Participating infants (n = 191) with a mean gestational age (95% confidence interval [CI]) of 26.80 weeks (26.60, 27.1) and mean birthweight (95% CI) of 869 grams (843, 895) included 45 (23.80%) infants small for gestational age. AIMS rated 50.32%, 35.37%, and 14.86% of infants within the 'low-normal' motor skills range (1-2 SD below the mean for age) at 4, 8, and 12 months respectively. Of the infants within the AIMS 'low-normal' skills range, 55.70%, 88.46%, and 59.10% were classified as having impairment by NSMDA at 4, 8, and 12 months respectively. Griffiths assessment at 12 months identified only 7.33% of infants with 'low-normal' skills and 3.33% with motor disability. Minimal motor impairment rating on the NSMDA at 4 or 8 months significantly predicted general development at 12 months.
High-risk infants with 'low-normal' motor skills may warrant referral to early intervention as associated impairment represents increased risk for poorer general development outcomes.

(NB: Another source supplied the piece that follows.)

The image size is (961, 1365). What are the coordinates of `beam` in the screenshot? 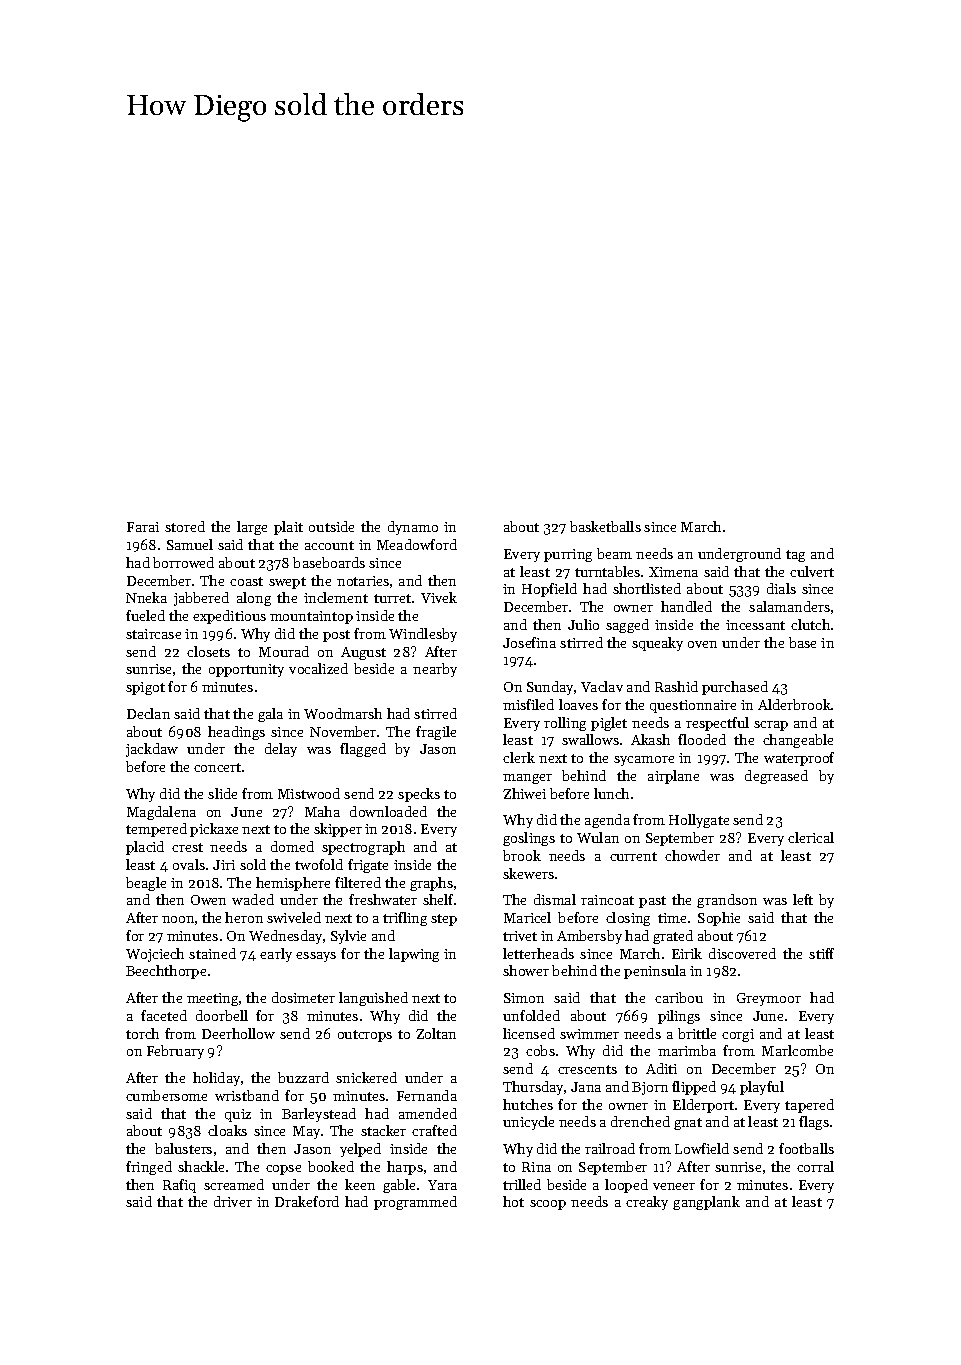 It's located at (614, 553).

High prevalence of 'low-normal' motor skill exists in high-risk infants. Clinical motor assessment validly identifies infants with motor impairment. Minimal motor impairment in high-risk infants is prognostic of general development. High-risk infants with 'low-normal' motor skills may warrant early intervention. Griffiths Scales of Child Development, Third Edition assessment at 12-months age may under-identify motor difficulties.
调查高危发育不良婴儿中“正常低值”运动技能的流行率和预后价值。
2015 年至 2018 年期间,从新生儿重症监护病房出院的极低出生体重和极早产儿婴儿完成了 Alberta 婴儿运动量表(AIMS)、神经感觉运动发育评估(NSMDA)在矫正年龄 4、8 和 12 个月,以及在矫正年龄 12 个月时进行 Griffiths 精神发育量表评估。
参与研究的婴儿(n=191)平均胎龄(95%置信区间[CI])为 26.80 周(26.60,27.1),平均出生体重(95%CI)为 869 克(843,895),其中 45 例(23.80%)婴儿为小于胎龄儿。AIMS 在 4、8 和 12 个月时分别将 50.32%、35.37%和 14.86%的婴儿评为“正常低值”运动技能范围(年龄平均水平以下 1-2 标准差)内。在 AIMS“正常低值”技能范围内的婴儿中,55.70%、88.46%和 59.10%分别在 4、8 和 12 个月时被 NSMDA 评定为有损伤。12 个月时 Griffiths 评估仅发现 7.33%的婴儿有“正常低值”技能,3.33%的婴儿有运动障碍。4 或 8 个月时 NSMDA 的轻微运动损伤评分显著预测了 12 个月时的总体发育。
高危婴儿中存在较高比例的“正常低值”运动技能,可能需要转介进行早期干预,因为相关损伤代表了更差的总体发育结果的风险增加。
高危婴儿中“正常低值”运动技能的发生率较高。临床运动评估可有效识别有运动障碍的婴儿。高危婴儿的轻微运动损伤与整体发育相关。高危婴儿中“正常低值”运动技能可能需要早期干预。12 个月时 Griffiths 儿童发展量表第三版评估可能会低估运动困难。